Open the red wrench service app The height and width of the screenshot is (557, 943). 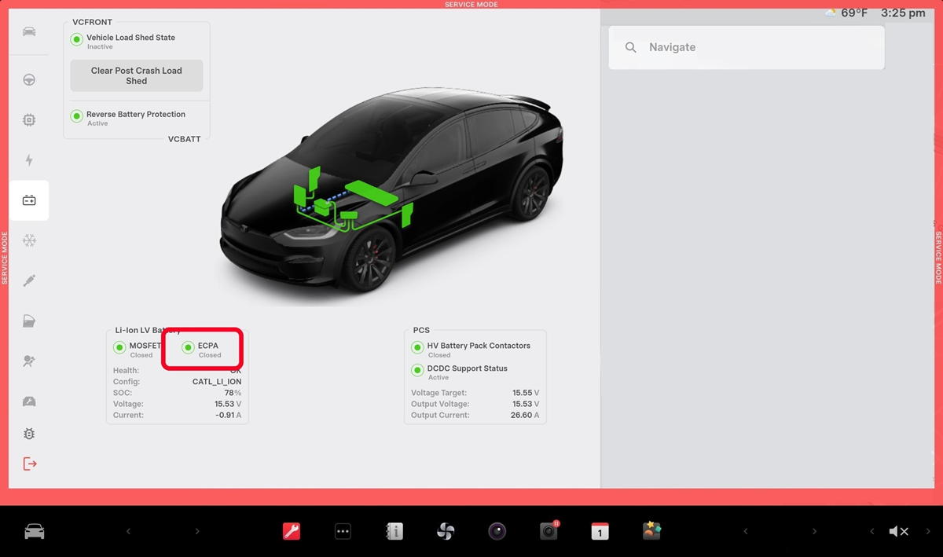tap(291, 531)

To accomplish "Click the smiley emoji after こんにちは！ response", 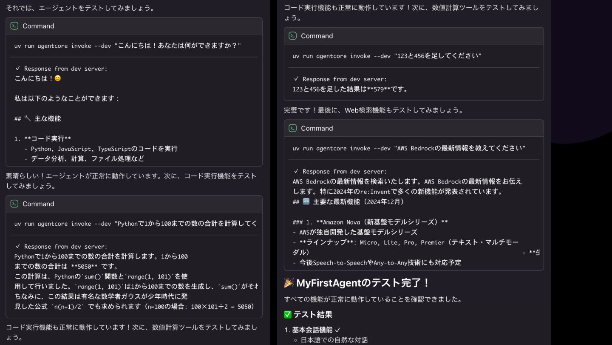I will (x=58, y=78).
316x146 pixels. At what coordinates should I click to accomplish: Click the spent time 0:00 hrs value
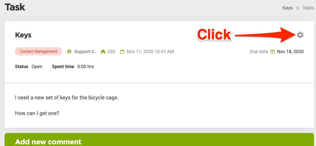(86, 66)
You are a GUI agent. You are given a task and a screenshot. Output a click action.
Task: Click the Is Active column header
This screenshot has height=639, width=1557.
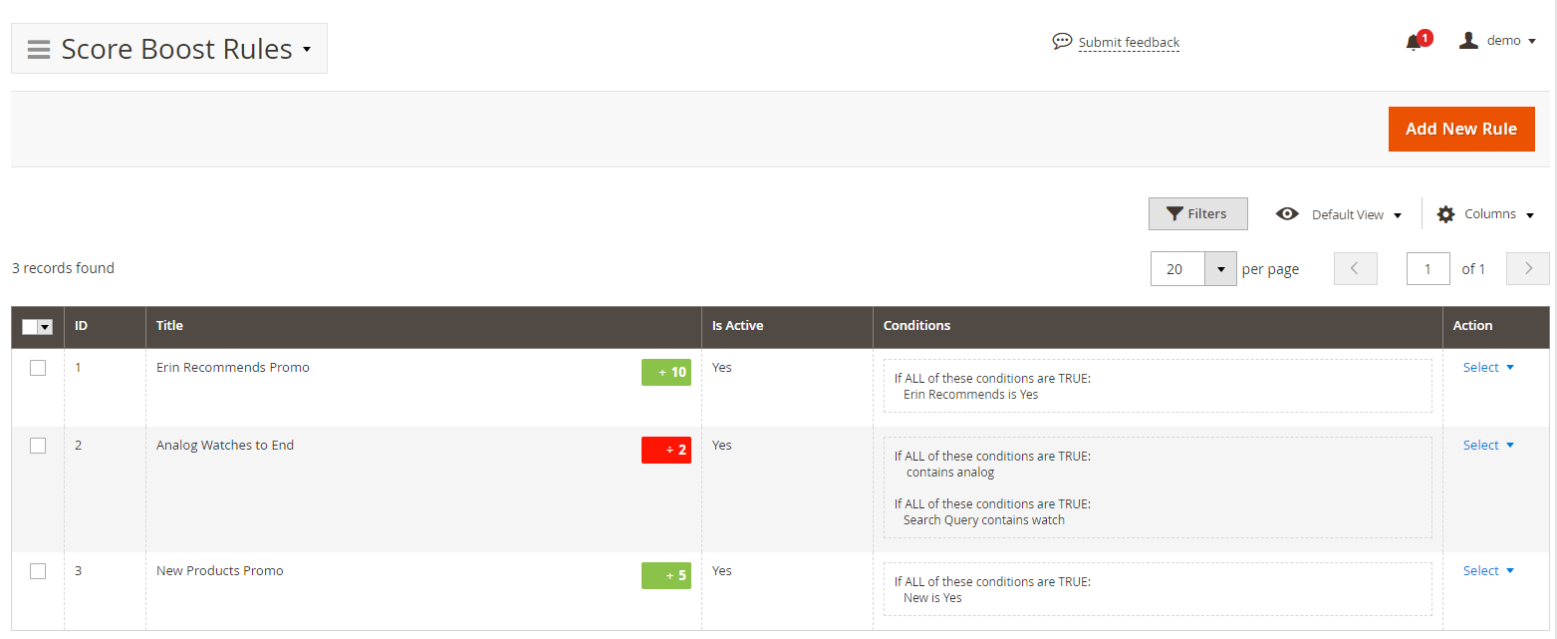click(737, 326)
□ □ □ □ □ □ □
Retype the line containing "You are a GUI" and each line after it through the last line of the entries above, exactly, with no pictures and nothing else.

You are a GUI agent. You are given a task and a screenshot. Output a click action.
Task: Click the Is Active column header
This screenshot has height=639, width=1557.
click(737, 326)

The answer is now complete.